-- MATERIALS PROVIDED follows --

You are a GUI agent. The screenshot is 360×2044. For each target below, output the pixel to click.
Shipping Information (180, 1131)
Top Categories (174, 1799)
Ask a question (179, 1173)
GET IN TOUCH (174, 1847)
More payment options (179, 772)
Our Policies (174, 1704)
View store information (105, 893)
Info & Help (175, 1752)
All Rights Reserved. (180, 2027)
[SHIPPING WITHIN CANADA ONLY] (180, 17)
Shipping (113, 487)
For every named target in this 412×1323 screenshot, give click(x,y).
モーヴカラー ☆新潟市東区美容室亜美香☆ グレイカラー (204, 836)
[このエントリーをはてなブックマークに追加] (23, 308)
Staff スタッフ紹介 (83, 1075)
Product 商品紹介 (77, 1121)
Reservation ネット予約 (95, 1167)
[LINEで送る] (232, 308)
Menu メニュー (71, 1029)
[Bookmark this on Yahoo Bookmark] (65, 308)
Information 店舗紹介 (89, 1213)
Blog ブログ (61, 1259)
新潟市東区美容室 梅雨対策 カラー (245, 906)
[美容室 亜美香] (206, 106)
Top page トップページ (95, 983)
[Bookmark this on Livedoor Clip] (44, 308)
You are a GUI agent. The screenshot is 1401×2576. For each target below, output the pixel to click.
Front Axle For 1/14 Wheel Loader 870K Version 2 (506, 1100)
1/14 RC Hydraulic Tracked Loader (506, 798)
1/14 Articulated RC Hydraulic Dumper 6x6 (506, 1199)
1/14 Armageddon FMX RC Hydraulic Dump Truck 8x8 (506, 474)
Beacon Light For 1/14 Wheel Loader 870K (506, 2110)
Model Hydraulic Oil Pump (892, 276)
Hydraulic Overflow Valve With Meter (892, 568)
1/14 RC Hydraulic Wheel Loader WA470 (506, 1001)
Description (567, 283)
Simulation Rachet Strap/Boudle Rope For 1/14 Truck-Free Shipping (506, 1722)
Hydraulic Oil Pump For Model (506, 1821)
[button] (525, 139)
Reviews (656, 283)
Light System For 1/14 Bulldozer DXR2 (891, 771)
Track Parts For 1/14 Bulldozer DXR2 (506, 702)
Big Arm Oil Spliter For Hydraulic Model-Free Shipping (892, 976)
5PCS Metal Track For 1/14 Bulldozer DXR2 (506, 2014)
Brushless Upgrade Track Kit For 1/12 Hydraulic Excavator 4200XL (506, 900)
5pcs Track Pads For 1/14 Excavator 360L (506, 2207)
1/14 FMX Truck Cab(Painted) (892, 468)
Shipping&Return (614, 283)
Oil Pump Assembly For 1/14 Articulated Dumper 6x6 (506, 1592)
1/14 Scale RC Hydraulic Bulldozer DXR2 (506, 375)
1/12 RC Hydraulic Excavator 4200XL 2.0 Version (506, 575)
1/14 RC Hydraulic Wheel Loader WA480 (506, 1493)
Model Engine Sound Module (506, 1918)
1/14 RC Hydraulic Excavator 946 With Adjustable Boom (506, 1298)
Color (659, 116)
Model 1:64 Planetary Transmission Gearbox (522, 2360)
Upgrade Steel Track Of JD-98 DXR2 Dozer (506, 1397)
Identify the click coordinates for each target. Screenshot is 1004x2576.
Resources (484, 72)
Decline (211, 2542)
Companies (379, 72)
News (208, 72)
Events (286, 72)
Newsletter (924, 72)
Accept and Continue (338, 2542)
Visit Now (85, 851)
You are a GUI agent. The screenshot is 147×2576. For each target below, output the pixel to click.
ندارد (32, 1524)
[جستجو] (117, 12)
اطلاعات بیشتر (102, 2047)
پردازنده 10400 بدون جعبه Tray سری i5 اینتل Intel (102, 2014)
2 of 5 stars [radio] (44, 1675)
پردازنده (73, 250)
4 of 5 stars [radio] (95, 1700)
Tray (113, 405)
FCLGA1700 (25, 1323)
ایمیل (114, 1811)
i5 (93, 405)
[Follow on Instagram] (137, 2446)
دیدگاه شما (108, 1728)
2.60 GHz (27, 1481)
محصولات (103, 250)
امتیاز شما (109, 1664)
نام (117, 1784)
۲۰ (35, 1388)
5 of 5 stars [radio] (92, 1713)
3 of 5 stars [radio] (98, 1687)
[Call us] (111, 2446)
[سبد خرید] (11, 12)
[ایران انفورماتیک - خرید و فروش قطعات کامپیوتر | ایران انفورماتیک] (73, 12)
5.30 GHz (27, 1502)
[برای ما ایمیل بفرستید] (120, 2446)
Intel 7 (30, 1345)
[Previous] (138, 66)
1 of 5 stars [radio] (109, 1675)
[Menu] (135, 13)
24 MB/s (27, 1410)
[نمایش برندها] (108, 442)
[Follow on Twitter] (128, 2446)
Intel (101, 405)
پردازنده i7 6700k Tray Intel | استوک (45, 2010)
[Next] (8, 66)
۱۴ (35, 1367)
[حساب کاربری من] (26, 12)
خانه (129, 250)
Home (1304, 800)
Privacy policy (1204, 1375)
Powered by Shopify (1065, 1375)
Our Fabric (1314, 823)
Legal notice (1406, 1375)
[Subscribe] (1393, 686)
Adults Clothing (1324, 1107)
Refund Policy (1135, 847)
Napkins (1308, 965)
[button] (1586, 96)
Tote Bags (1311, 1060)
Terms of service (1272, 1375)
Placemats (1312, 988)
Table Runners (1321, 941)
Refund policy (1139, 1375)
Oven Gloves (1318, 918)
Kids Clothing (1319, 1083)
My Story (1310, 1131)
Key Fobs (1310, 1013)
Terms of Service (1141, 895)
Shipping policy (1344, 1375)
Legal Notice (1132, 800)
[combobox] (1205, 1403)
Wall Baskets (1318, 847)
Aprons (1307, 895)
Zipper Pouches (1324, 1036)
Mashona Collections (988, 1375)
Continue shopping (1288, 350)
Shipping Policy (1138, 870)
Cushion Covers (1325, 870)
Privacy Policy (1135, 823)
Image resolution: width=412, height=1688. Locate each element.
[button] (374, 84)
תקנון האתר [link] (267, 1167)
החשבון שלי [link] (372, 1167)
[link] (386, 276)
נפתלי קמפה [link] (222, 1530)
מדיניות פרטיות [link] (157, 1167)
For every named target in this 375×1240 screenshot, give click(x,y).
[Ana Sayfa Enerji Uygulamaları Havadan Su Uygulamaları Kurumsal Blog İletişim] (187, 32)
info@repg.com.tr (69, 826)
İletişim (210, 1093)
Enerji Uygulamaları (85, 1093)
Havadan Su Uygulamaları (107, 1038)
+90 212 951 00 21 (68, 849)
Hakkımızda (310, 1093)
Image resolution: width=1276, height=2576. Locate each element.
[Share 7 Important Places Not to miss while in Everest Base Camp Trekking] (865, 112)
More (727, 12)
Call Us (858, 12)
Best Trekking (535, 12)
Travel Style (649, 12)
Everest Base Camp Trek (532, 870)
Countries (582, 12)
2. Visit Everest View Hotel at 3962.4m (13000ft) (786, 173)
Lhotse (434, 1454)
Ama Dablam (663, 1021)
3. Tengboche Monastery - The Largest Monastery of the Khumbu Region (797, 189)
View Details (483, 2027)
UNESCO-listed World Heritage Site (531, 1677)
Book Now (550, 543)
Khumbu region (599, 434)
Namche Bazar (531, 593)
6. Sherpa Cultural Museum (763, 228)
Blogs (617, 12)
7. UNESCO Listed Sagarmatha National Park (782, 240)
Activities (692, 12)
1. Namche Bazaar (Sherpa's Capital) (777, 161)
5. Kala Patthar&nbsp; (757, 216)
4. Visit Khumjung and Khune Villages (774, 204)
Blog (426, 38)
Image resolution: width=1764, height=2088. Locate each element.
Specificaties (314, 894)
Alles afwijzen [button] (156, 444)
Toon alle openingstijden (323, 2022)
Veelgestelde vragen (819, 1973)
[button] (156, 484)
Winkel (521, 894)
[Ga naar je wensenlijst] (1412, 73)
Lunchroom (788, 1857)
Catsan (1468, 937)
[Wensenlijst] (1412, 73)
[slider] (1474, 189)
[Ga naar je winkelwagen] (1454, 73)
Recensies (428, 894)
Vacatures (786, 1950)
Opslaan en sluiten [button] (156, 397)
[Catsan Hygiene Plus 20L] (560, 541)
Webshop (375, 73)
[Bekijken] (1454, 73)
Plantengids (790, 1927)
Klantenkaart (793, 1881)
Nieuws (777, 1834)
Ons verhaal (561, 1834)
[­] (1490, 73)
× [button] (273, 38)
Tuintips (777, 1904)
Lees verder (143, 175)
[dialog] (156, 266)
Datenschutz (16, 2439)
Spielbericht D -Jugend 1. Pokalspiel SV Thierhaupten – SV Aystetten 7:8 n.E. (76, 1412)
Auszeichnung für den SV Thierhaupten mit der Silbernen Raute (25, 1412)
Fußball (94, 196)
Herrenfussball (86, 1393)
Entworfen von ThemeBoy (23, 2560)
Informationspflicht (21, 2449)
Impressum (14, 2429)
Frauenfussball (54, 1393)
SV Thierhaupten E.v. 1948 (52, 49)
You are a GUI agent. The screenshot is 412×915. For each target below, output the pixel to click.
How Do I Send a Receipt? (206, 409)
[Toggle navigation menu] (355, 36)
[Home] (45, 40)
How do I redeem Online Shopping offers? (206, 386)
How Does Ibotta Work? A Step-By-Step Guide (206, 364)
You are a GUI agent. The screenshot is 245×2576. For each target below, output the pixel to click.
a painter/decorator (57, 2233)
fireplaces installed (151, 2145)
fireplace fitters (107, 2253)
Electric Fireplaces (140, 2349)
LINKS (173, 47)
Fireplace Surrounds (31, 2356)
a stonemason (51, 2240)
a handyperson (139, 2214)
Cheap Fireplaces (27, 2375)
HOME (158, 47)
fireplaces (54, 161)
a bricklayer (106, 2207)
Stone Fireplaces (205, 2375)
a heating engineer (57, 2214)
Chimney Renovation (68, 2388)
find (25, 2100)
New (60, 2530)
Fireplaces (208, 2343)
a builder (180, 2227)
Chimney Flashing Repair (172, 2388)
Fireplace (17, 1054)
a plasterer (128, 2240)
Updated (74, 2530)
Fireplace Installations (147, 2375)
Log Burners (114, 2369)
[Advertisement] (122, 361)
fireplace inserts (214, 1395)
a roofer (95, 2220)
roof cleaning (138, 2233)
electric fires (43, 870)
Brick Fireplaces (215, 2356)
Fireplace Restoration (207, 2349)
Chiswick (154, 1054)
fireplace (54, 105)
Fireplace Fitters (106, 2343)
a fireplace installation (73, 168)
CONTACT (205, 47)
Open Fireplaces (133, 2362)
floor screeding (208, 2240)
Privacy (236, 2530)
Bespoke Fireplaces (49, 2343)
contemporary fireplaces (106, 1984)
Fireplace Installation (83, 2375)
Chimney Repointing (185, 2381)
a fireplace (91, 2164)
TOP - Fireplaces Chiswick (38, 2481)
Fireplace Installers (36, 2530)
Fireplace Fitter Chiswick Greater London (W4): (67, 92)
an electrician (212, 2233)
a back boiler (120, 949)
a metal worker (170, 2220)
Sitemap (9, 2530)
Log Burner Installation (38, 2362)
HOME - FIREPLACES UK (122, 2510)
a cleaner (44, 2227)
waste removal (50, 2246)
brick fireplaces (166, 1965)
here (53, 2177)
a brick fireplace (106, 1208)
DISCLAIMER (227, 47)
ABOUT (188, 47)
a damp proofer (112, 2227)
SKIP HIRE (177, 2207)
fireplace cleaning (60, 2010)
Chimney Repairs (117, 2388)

-- MATERIALS PROVIDED concluded --

• [ACTIVITY] Using the data above, reproduce exactly the lines between those holding "Fireplaces (208, 2343)" and "[Advertisement] (122, 361)", inclusive, and no others.

• [RESPONSE TO THIS EXERCISE]
Fireplaces (208, 2343)
a builder (180, 2227)
Chimney Flashing Repair (172, 2388)
Fireplace (17, 1054)
a plasterer (128, 2240)
Updated (74, 2530)
Fireplace Installations (147, 2375)
Log Burners (114, 2369)
[Advertisement] (122, 361)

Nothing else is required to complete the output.